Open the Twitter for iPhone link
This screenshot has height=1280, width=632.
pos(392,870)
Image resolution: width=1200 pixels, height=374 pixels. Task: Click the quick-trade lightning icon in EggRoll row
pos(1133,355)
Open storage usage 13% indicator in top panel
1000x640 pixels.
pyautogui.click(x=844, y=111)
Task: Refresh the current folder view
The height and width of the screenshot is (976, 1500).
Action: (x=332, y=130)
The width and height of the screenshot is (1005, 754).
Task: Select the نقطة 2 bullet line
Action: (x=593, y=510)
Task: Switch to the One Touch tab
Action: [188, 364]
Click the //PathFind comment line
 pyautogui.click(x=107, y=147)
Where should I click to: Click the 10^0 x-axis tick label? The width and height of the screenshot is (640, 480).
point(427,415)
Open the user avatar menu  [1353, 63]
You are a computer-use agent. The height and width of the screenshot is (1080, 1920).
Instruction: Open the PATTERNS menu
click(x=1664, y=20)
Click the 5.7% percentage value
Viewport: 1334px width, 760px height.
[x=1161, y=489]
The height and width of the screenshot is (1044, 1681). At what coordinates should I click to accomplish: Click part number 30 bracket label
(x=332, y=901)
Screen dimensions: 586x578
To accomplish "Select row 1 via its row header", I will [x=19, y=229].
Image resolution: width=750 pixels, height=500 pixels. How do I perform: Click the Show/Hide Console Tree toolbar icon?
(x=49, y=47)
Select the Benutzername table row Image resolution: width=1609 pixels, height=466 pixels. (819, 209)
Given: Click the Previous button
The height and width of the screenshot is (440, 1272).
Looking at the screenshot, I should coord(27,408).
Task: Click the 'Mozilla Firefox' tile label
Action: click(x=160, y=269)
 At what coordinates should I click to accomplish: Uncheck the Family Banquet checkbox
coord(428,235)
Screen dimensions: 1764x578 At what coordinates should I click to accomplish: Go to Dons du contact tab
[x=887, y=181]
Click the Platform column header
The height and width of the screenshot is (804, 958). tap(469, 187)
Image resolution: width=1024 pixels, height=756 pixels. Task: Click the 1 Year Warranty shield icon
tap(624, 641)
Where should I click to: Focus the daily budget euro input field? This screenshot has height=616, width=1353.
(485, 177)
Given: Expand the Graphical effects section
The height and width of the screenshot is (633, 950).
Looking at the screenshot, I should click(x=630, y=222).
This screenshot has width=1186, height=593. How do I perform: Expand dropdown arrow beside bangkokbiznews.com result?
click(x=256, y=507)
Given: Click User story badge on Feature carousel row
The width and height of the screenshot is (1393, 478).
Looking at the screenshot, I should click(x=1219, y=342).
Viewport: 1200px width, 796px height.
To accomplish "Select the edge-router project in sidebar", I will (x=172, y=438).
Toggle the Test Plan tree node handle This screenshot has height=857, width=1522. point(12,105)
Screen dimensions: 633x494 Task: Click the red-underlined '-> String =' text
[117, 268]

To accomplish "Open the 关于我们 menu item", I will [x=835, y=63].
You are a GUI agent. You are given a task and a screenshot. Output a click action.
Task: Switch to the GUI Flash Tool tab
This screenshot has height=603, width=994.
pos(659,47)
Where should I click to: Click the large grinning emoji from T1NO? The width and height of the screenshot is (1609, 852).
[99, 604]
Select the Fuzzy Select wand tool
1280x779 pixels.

EXERCISE INSTRUCTIONS: Update all the records above by replacing every instance of "At what coordinates should I click to accomplish" with "Which point should be clicked to accomplish", and reproduce everything else unchanged.

EXERCISE SOLUTION:
Open the Twitter for iPhone link
This screenshot has height=1280, width=632.
pos(392,870)
Image resolution: width=1200 pixels, height=374 pixels. Task: Click the quick-trade lightning icon in EggRoll row
pos(1133,355)
Open storage usage 13% indicator in top panel
1000x640 pixels.
pyautogui.click(x=844, y=111)
Task: Refresh the current folder view
The height and width of the screenshot is (976, 1500).
Action: (x=332, y=130)
The width and height of the screenshot is (1005, 754).
Task: Select the نقطة 2 bullet line
Action: (x=593, y=510)
Task: Switch to the One Touch tab
Action: [188, 364]
Click the //PathFind comment line
 pyautogui.click(x=107, y=147)
Where should I click to: Click the 10^0 x-axis tick label? The width and height of the screenshot is (640, 480).
point(427,415)
Open the user avatar menu  [1353, 63]
You are a computer-use agent. The height and width of the screenshot is (1080, 1920).
Instruction: Open the PATTERNS menu
click(x=1664, y=20)
Click the 5.7% percentage value
Viewport: 1334px width, 760px height.
[x=1161, y=489]
The height and width of the screenshot is (1044, 1681). Which point should be clicked to accomplish: Click part number 30 bracket label
(x=332, y=901)
Screen dimensions: 586x578
To accomplish "Select row 1 via its row header", I will [x=19, y=229].
Image resolution: width=750 pixels, height=500 pixels. How do I perform: Click the Show/Hide Console Tree toolbar icon?
(x=49, y=47)
Select the Benutzername table row Image resolution: width=1609 pixels, height=466 pixels. (819, 209)
Given: Click the Previous button
The height and width of the screenshot is (440, 1272).
Looking at the screenshot, I should coord(27,408).
Task: Click the 'Mozilla Firefox' tile label
Action: click(x=160, y=269)
 Which point should be clicked to accomplish: Uncheck the Family Banquet checkbox
coord(428,235)
Screen dimensions: 1764x578 Which point should be clicked to accomplish: Go to Dons du contact tab
[x=887, y=181]
Click the Platform column header
The height and width of the screenshot is (804, 958). tap(469, 187)
Image resolution: width=1024 pixels, height=756 pixels. Task: Click the 1 Year Warranty shield icon
tap(624, 641)
Where should I click to: Focus the daily budget euro input field? This screenshot has height=616, width=1353.
(485, 177)
Given: Expand the Graphical effects section
The height and width of the screenshot is (633, 950).
Looking at the screenshot, I should click(x=630, y=222).
This screenshot has width=1186, height=593. How do I perform: Expand dropdown arrow beside bangkokbiznews.com result?
click(x=256, y=507)
Given: Click User story badge on Feature carousel row
The width and height of the screenshot is (1393, 478).
Looking at the screenshot, I should click(x=1219, y=342).
Viewport: 1200px width, 796px height.
To accomplish "Select the edge-router project in sidebar", I will (x=172, y=438).
Toggle the Test Plan tree node handle This screenshot has height=857, width=1522. point(12,105)
Screen dimensions: 633x494 Task: Click the red-underlined '-> String =' text
[117, 268]

To accomplish "Open the 关于我们 menu item", I will [x=835, y=63].
You are a GUI agent. You are given a task and a screenshot. Output a click action.
Task: Switch to the GUI Flash Tool tab
This screenshot has height=603, width=994.
pos(659,47)
Where should I click to: Click the large grinning emoji from T1NO? The width and height of the screenshot is (1609, 852).
[99, 604]
Select the Fuzzy Select wand tool
1280x779 pixels.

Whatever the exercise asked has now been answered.